Via Daniel Halper of the Weekly Standard:
“It was a very busy day. We started here shortly after 8 o’clock with a coffee with press secretary Jay Carney inside his office in the West Wing,” says the reporter.“And this was the off-the-record so we were able to ask him all about some of the preparation that he does on a regular basis for talking to the press in his daily press briefings. He showed us a very long list of items that he has to be well versed on every single day.“And then he also mentioned that a lot of times, unless it’s something breaking, the questions that the reporters actually ask — the correspondents — they are provided to him in advance.
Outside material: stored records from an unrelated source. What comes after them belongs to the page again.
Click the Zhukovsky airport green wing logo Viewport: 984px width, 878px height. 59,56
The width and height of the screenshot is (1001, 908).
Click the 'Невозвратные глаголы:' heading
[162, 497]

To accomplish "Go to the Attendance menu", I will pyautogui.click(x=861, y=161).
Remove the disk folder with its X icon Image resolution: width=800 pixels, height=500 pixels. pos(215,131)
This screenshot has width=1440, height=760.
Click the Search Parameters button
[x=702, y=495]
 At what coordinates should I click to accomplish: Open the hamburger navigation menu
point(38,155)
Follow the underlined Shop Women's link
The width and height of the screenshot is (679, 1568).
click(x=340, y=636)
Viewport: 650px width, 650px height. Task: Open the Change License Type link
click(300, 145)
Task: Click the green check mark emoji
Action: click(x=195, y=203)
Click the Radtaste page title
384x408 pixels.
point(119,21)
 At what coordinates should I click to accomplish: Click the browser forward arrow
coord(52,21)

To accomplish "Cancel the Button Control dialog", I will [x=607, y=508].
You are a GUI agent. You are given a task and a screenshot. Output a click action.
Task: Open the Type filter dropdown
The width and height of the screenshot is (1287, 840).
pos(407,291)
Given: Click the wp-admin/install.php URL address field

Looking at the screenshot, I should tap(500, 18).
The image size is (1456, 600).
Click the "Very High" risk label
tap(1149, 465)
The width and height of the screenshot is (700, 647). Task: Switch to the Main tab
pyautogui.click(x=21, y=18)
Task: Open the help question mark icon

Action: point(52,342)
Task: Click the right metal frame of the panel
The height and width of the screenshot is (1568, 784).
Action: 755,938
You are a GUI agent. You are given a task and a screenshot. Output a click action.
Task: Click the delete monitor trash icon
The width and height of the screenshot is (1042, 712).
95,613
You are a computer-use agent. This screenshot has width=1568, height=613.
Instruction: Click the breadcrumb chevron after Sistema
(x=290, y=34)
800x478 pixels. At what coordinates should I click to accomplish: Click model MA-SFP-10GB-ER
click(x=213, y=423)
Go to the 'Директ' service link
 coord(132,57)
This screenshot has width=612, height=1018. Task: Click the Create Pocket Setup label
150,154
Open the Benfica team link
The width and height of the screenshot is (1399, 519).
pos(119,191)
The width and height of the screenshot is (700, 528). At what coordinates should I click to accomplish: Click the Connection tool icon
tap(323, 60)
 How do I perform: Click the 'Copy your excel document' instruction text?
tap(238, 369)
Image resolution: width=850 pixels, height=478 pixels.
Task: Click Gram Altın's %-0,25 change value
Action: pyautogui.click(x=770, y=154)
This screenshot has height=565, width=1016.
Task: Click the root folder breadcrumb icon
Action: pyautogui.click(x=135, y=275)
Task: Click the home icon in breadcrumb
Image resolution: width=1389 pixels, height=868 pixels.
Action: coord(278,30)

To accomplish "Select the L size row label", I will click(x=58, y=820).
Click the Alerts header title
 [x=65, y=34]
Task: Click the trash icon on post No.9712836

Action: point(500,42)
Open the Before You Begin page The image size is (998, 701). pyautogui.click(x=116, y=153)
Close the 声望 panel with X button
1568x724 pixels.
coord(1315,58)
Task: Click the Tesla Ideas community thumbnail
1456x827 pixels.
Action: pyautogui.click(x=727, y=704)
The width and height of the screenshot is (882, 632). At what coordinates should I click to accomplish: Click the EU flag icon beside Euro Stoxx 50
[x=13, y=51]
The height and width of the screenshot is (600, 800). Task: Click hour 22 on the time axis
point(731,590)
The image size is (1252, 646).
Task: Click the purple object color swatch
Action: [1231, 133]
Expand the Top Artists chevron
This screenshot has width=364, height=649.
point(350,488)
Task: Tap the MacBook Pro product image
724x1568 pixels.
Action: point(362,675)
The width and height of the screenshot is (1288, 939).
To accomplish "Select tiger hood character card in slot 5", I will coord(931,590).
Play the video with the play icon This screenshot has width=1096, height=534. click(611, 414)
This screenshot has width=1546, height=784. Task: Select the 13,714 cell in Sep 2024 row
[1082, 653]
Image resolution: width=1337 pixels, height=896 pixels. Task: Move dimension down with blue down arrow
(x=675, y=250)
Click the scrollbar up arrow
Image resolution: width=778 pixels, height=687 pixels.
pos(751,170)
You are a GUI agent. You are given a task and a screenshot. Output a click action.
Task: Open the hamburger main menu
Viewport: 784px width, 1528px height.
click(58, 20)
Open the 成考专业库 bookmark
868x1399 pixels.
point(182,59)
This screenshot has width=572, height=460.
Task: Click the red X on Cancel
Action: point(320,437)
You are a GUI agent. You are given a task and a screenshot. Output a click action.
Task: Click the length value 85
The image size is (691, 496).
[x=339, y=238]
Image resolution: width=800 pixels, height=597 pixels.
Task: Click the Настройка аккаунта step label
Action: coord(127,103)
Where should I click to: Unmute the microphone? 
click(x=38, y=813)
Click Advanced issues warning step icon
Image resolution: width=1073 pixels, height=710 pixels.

So then he knows what he’s going to be answering and sometimes those correspondents and reporters also have those answers printed in front of them, because of course it helps when they’re producing their reports for later on. So that was very interesting.”
Video here.
Carney denied the story, telling a reporter on Twitter, “briefings would be a lot easier if this were true! Rest assured, it is not.”
Reporters Jonathan Karl (ABC) and Ed Henry (Fox) also denied the claim. Henry on Twitter said that the story is “dead wrong.”
When I asked Karl if the story was true, his response, was “uh, no.” He suggested that the CBS reporter was referring to the questions Carney’s staff supplies him in anticipation for what will be asked.